So I went looking for some in the best place I could think of, in the works of John Dewey. I read, “My Pedagogic Creed,” one of his earlier essays, and found myself taking notes on almost every sentence (as per usual).

The first theme that struck me in this “creed” is the idea of education as a social process. I read about “social constructivism” as a theory of learning in a previous class, but Dewey is not sharing a theoretical framework for how people learn. He is extremely adamant that the failure to appreciate the social nature of education will result in an educative process that is “haphazard and arbitrary.” A true, social view of education realizes that the process has two sides,”one psychological and one sociological; and neither can be subordinated to the other or neglected without evil results following.”

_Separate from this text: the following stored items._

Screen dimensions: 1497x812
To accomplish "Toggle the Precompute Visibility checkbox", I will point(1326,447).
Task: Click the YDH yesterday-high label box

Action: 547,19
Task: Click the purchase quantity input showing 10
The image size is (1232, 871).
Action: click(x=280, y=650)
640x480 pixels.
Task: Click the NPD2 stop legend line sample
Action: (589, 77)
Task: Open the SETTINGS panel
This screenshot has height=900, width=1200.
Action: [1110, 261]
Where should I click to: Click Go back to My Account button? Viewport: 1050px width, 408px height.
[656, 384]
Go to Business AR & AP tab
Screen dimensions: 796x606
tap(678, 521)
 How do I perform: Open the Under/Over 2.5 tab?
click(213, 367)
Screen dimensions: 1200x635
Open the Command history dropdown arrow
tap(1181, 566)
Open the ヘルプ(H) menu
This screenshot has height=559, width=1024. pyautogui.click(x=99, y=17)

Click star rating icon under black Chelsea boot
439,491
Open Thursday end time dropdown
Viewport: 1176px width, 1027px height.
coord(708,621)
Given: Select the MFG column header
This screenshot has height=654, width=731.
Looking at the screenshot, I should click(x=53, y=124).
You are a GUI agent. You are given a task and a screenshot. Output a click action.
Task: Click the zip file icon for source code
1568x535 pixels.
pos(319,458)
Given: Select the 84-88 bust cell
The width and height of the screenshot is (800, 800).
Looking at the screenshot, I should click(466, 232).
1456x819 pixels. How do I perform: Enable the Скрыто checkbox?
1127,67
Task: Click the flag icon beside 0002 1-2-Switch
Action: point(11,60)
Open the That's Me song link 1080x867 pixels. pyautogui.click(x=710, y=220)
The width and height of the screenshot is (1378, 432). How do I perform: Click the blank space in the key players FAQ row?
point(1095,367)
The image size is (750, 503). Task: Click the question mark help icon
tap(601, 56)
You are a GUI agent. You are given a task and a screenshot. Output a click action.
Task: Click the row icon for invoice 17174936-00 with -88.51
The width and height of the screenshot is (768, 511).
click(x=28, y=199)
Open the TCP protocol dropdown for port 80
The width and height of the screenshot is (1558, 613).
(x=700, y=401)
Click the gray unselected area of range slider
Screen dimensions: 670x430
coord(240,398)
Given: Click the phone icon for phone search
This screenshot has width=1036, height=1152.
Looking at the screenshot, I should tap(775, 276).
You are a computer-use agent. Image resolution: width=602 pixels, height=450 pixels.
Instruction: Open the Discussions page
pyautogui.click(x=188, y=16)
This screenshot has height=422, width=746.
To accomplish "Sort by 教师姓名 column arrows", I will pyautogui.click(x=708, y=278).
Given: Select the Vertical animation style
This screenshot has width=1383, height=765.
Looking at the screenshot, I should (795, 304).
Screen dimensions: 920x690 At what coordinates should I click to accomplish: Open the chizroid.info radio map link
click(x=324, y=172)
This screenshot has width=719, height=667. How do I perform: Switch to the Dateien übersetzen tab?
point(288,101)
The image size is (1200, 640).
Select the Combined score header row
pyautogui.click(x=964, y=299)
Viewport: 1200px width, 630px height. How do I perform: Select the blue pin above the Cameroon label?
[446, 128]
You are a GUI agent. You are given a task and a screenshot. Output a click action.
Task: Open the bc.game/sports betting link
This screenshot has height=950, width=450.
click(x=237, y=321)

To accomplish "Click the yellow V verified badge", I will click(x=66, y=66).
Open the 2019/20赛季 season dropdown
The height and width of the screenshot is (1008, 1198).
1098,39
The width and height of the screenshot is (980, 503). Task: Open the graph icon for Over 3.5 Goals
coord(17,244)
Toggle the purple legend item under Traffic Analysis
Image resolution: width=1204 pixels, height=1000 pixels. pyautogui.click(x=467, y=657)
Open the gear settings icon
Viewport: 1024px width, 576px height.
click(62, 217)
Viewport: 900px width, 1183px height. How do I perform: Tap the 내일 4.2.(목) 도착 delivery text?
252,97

Currently, it seems we try to deny both elements in the classroom in order to promote the study of abstract knowledge. We do so for the sake of preparing our future students. But Dewey points out, “it is impossible to prepare the child for any precise set conditions. To prepare him for the future life means to give him command of himself; it means so to train him that he will have the full and ready use of all his capacities.” And although one could stop here and argue that Dewey would agree with the new standards as a way to develop these capacities, he goes on to say that studying specific subject matter should not be the focus of school. According to Dewey, the real “progress is not in the succession of studies but in the development of new attitudes towards, and new interests in, experience.”

When progress is defined in these terms, as I believe it should be, how do our current standards and practices measure up?